[Data for the task]

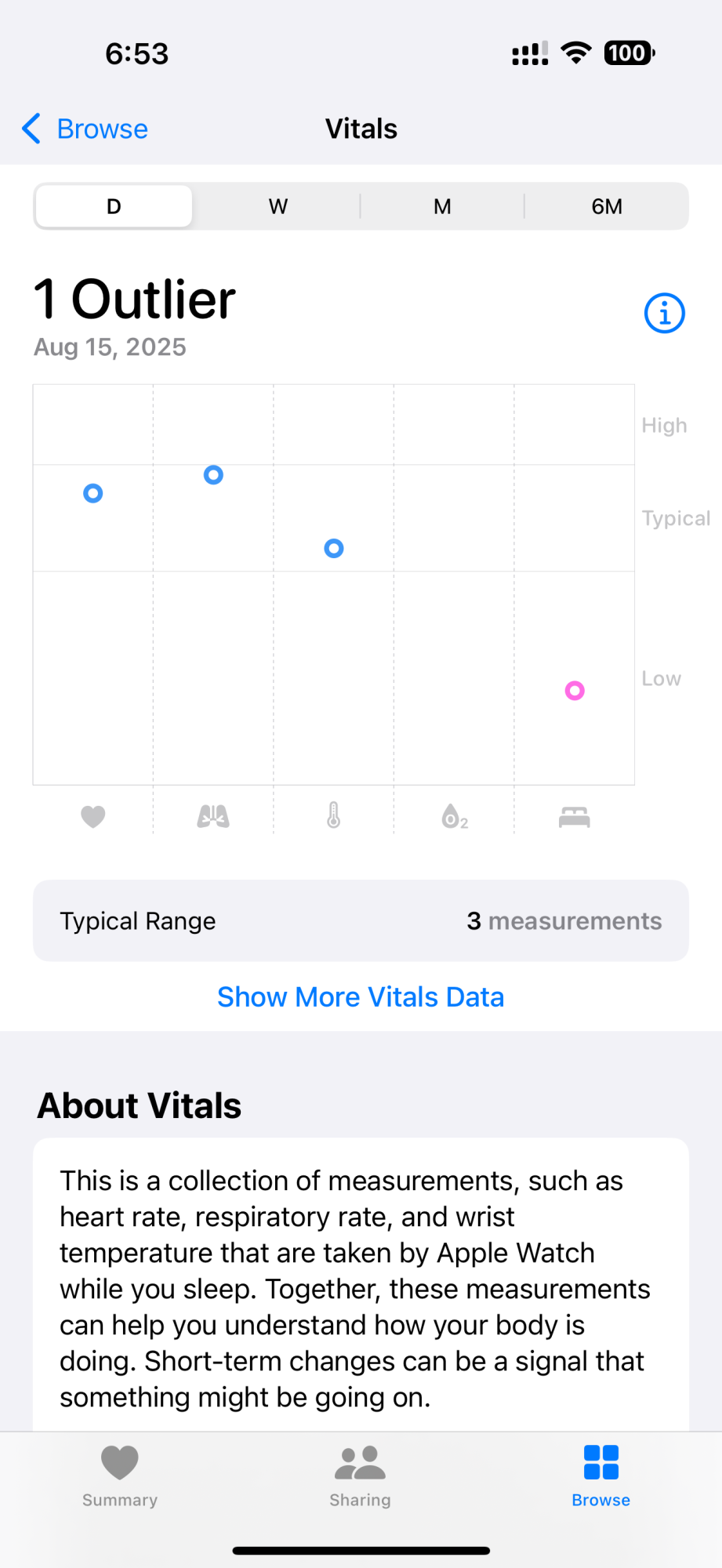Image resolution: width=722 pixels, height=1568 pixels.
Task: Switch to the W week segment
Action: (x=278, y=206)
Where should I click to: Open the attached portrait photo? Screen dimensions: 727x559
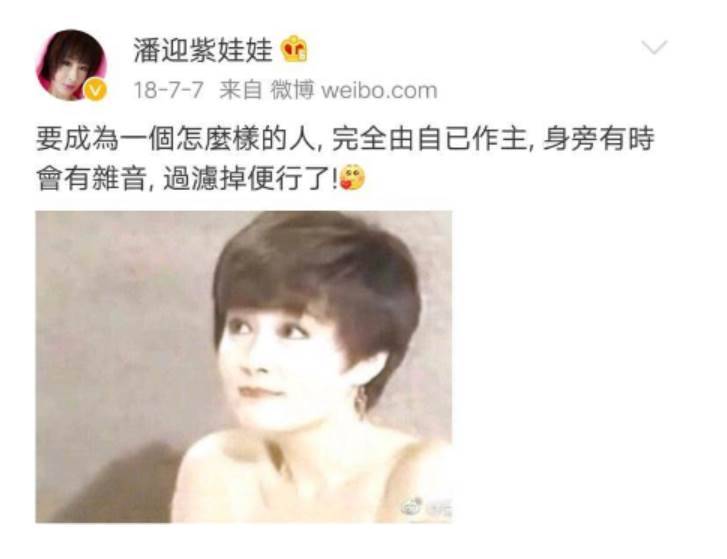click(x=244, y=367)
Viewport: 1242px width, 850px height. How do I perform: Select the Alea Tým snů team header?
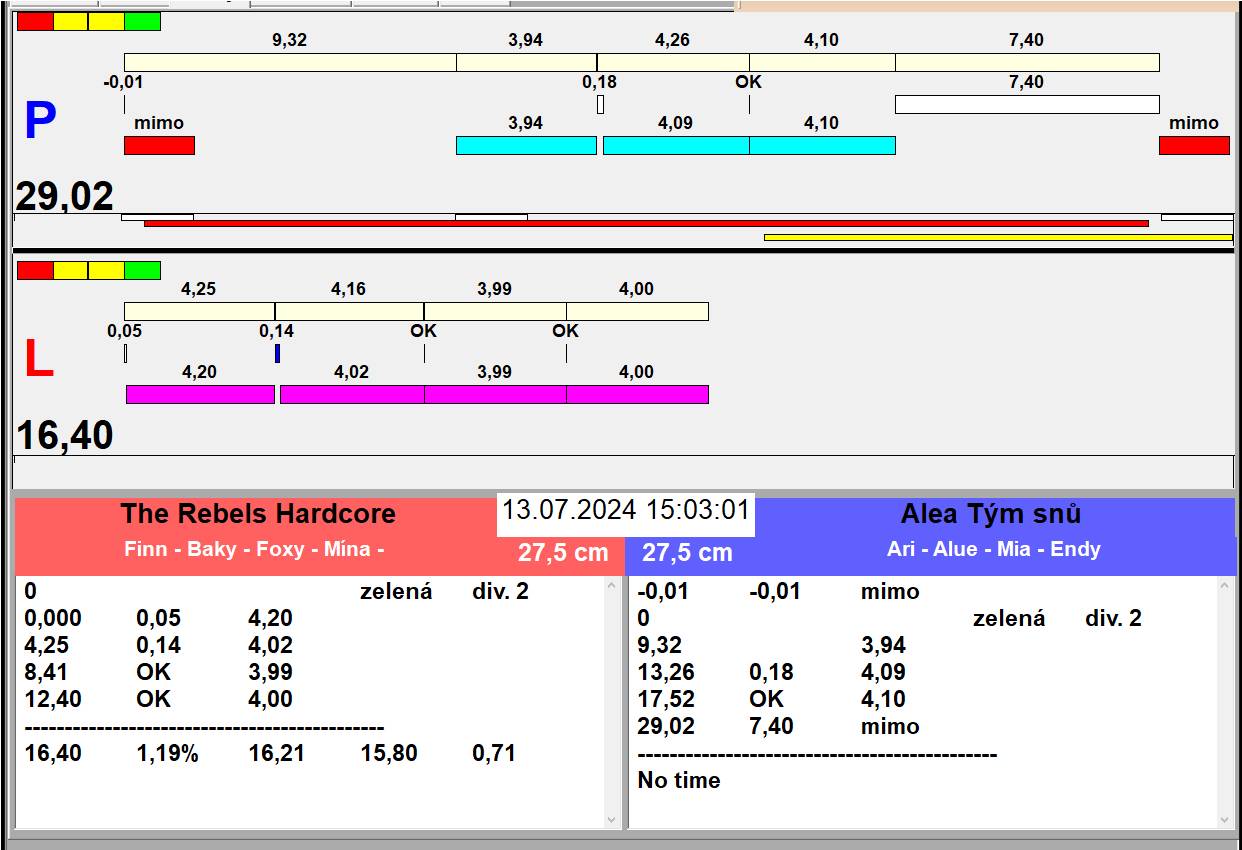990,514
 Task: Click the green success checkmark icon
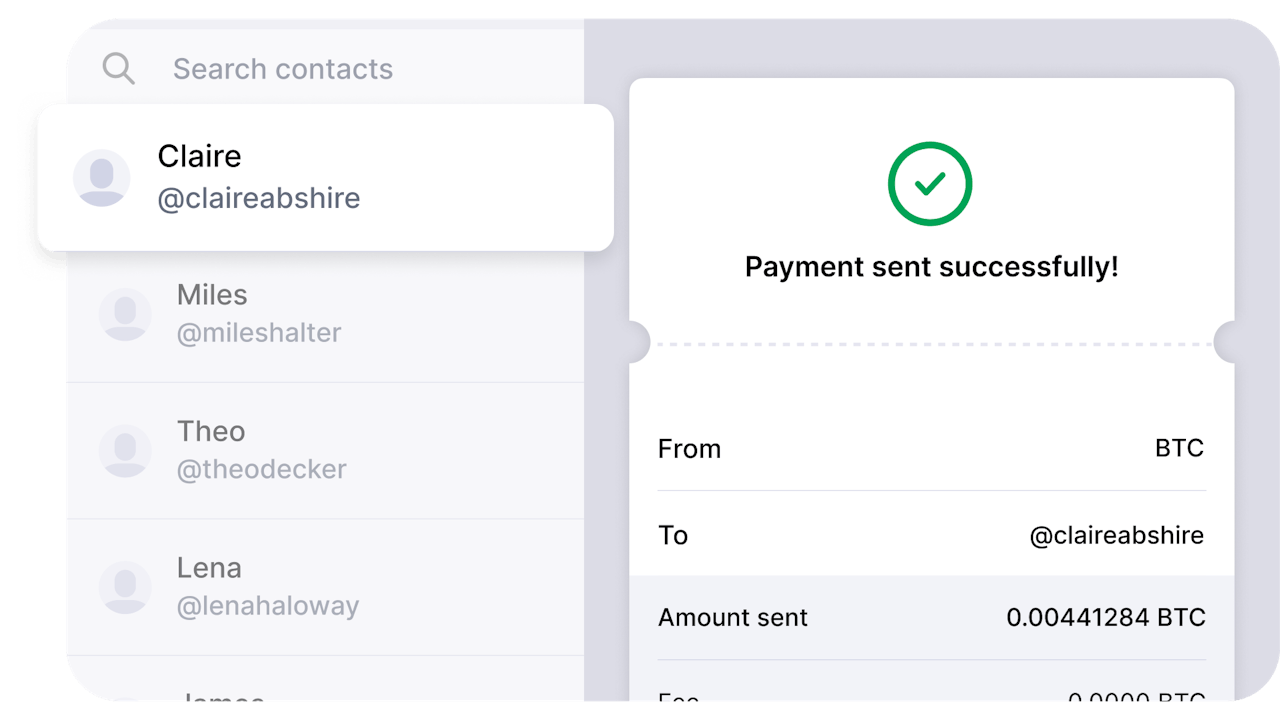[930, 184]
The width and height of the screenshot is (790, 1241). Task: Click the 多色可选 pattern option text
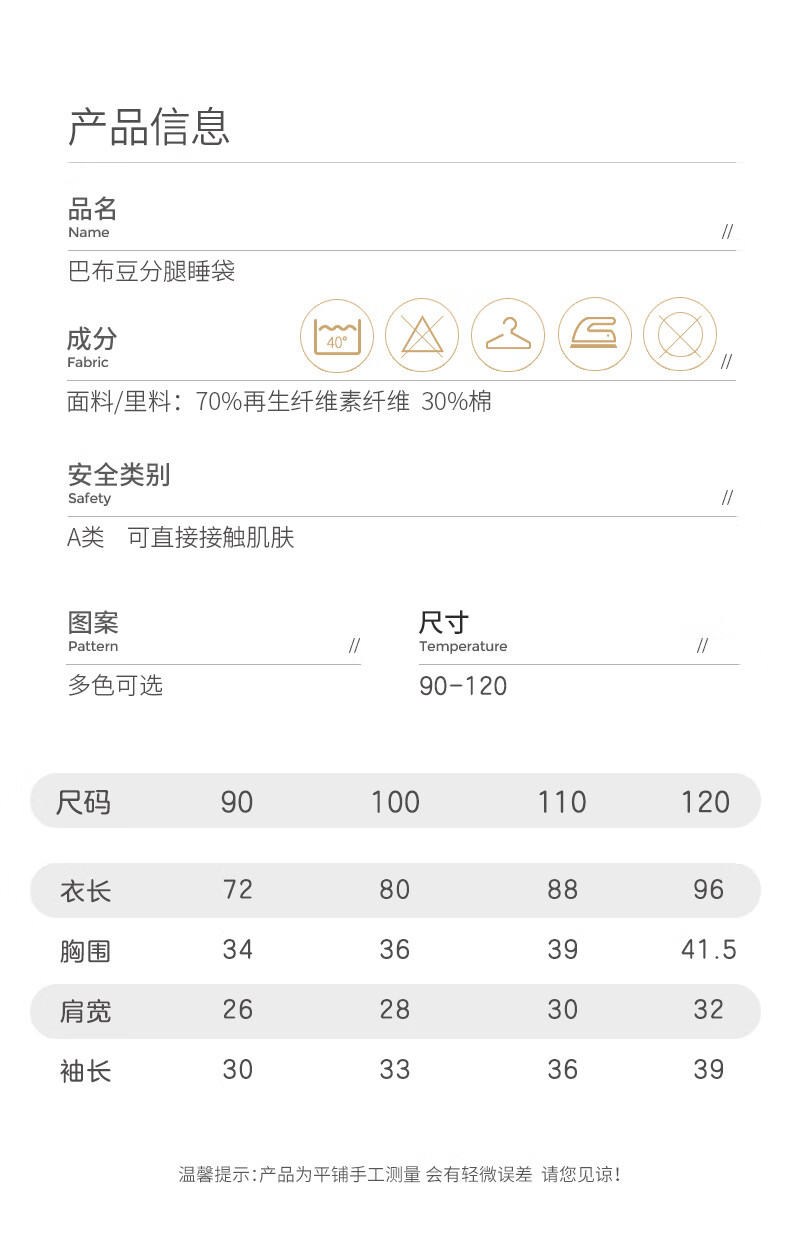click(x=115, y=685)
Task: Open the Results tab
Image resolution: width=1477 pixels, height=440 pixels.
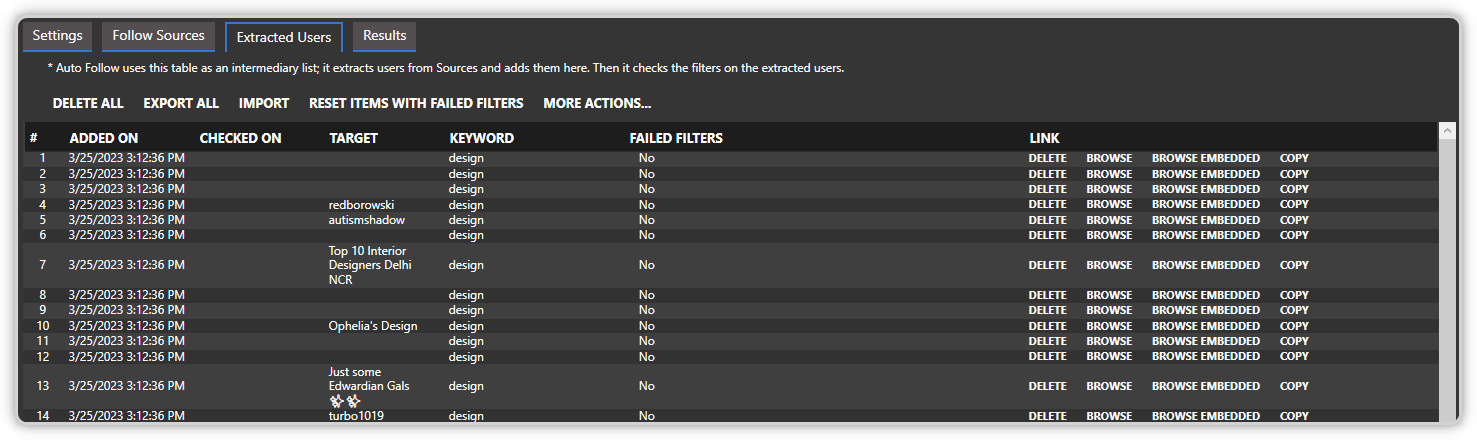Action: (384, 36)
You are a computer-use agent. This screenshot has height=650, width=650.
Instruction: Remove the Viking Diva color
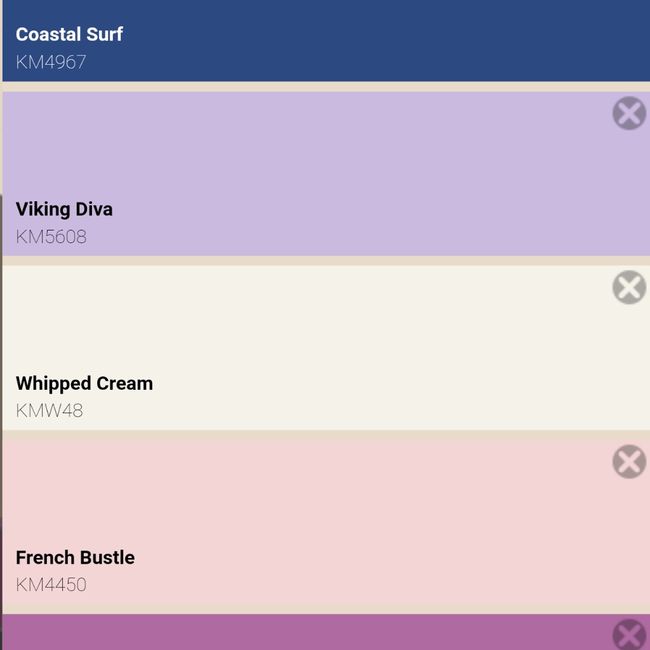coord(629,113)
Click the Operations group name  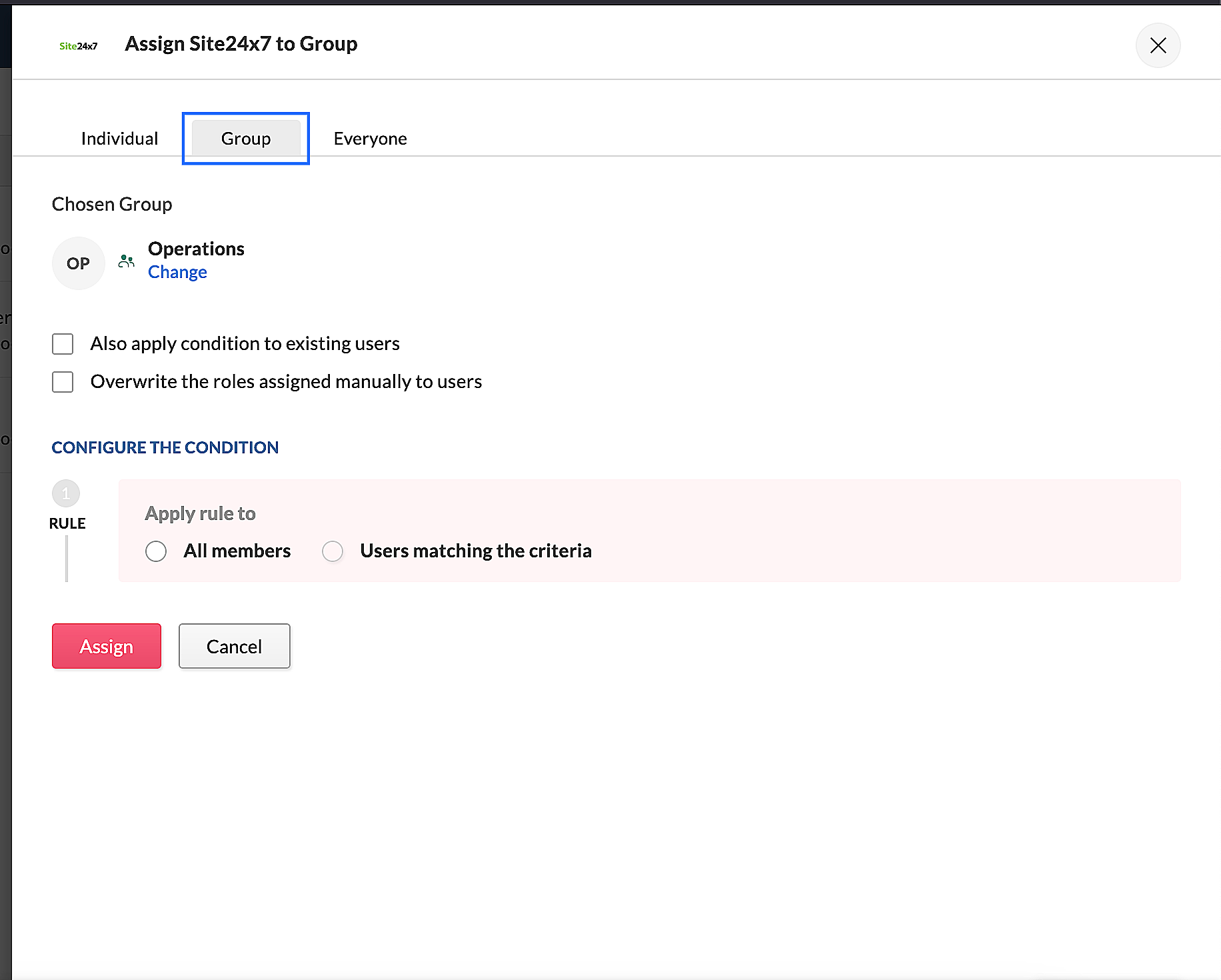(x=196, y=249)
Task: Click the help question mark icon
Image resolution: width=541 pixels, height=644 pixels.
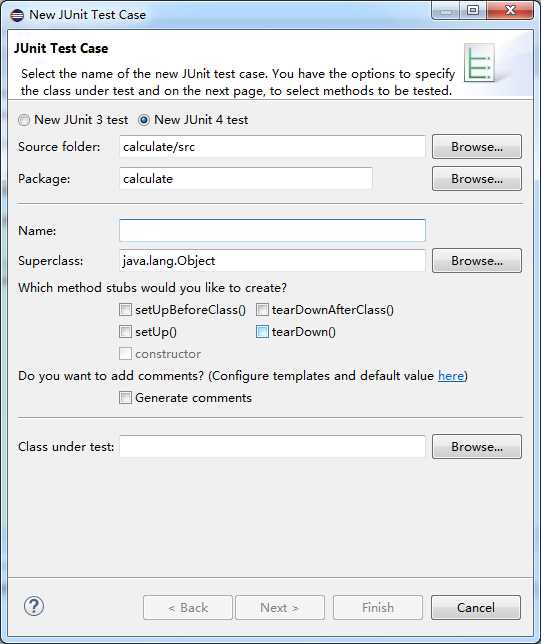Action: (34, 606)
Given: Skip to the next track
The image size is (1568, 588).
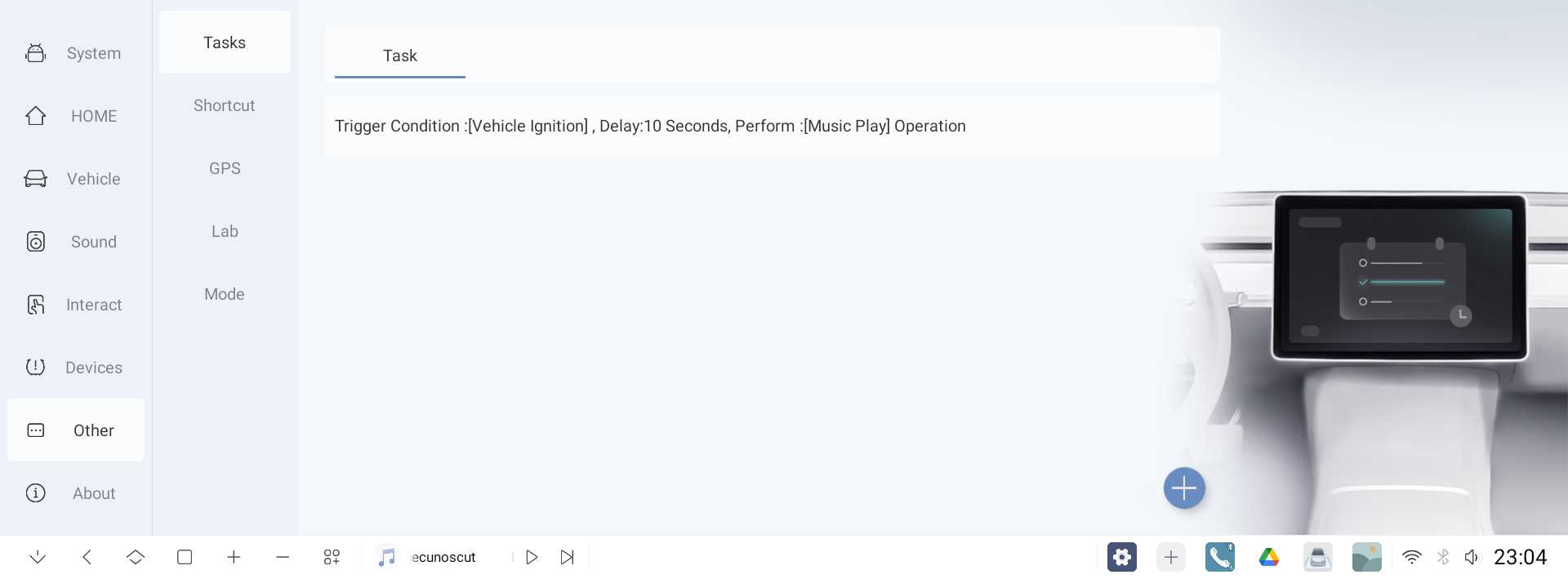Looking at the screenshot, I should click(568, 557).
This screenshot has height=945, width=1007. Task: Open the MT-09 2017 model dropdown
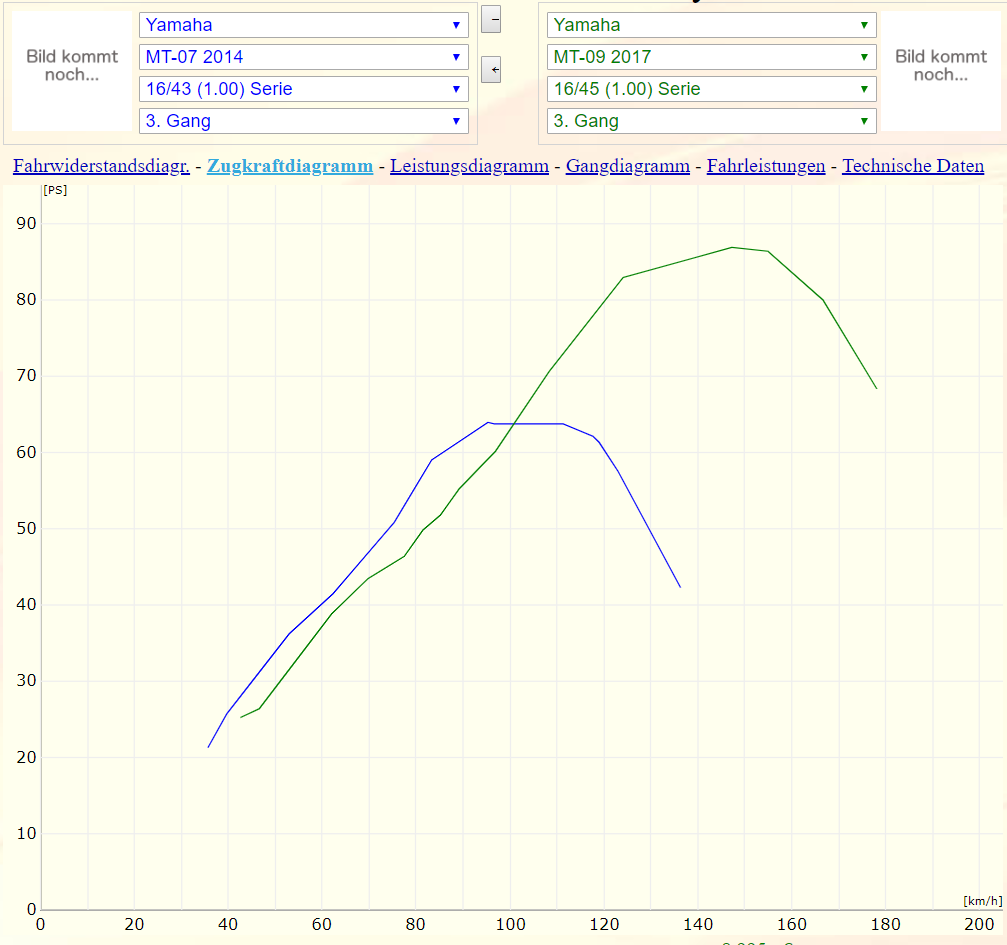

[/Data for the task]

> _Instructions to follow_: Nothing but the lines from the one with "The image size is (1568, 588)." through the end of the entries above, both included, should be set down, exactly and without pictures.

> _Response to the exercise_:
The image size is (1568, 588).
Looking at the screenshot, I should click(568, 557).
This screenshot has height=945, width=1007. Task: Open the MT-09 2017 model dropdown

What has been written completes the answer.